А впрочем, вот недавно вышли на голландском языке рассказы Дины Рубиной. И переводчица (по просьбе Дины, вероятно) несколько моих стихов туда добавила. Что сам я не читаю по-голландски, ясно каждому, но я никак не отловлю кого-нибудь, чтоб это прочитал (и не искал пока такого знатока), но что-то в этом языке мне сразу же понравилось. Как только я обложку увидал. Там обнаружил я, что ежели голландский повнимательней читать, то там моя фамилия выходит – Хуйберман. А Дины получается фамилия – Руебина. И эта мелочь обнадежила меня насчет голландских переводов.

И еще один вопрос с недавних пор возник и повторяется в записках.

«Игорь Миронович, кто занимается Вашим имиджем? Увольте его!»

«Игорь, Вы всегда так скромно одеваетесь или специально для Ростова?»

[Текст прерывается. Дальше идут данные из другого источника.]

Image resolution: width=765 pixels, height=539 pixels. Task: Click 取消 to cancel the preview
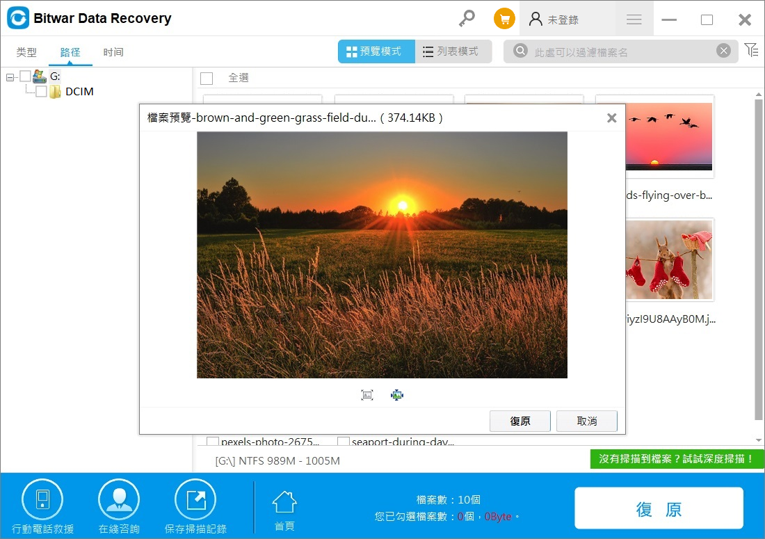tap(587, 421)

Уже могу с десяток городов назвать, где спрашивали в одинаковых словах примерно, почему я так непритязательно одет. Во фраке, что ли, надо выступать? Вопросу этому уже лет пять, и я, впервые получив его (в Чикаго, кажется), ужасно растерялся. Там тогда спросили, почему я одеваюсь, выходя на сцену, – «вызывающе скромно». На записки отвечая с удовольствием и быстро, я впервые что-то бормотал невразумительное и даже оправдательное что-то. Дескать, все сейчас одеты так отменно, что для сцены глупо что-нибудь выискивать особое, и что не Алла Пугачева я и даже не Филипп Киркоров. И метался мой рассудок по убогой памяти, ища чего-нибудь, что соотносится с одеждой. И нашел. Я непременно расскажу эту историю, хотя мне кажется, что я ее уже припоминал в одной из книг.

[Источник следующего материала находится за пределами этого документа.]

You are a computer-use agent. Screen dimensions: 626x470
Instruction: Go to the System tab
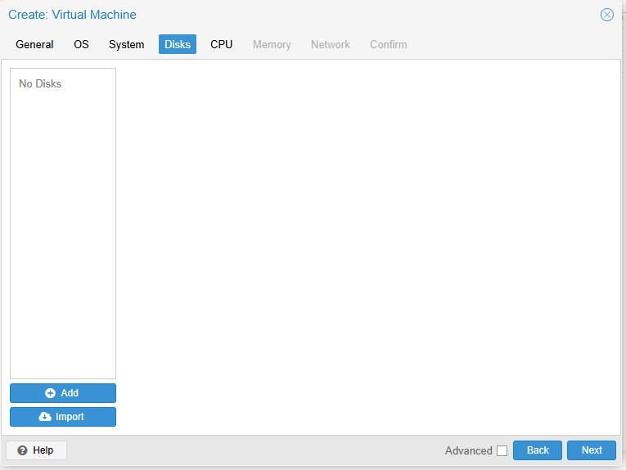click(x=126, y=44)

В Новосибирске это было много лет назад. А точнее – в Академгородке, который рядом. Я обнаружил в зале множество высоколобых лиц, отчетливо и грустно изнуренных интеллектом и безостановочной работой мысли. Я давно уже питаю уважение к ученым и немедленно решил, что почитаю им серьезные стихи. А у меня такие есть, и кто не верит, пусть удостоверится при случае. Там зал амфитеатром расположен, и все зрители прекрасно были мне видны. Спустя примерно полчаса я вдруг увидел, что приятель мой (который и привез меня сюда) смеется, сукин сын, в одном из кресел последнего ряда. А в антракте он ко мне зашел, и я его спросил немедля, почему смеялся он, засранец, когда я читал высокие серьезные стихи. Он сразу объяснил. С ним рядом оказались две молодые женщины, весьма научные сотрудницы по виду и манерам (я после антракта их не обнаружил – пересели, очевидно). И одна из них подруге громким шепотом сказала:

– А смотри-ка, ведь ему в Израиле живется нелегко, должно быть, вон у него брюки – далеко не новые, изношены совсем.

– Нет, ему это, наверно, безразлично, а жена за ним не смотрит, – отозвалась вторая женщина.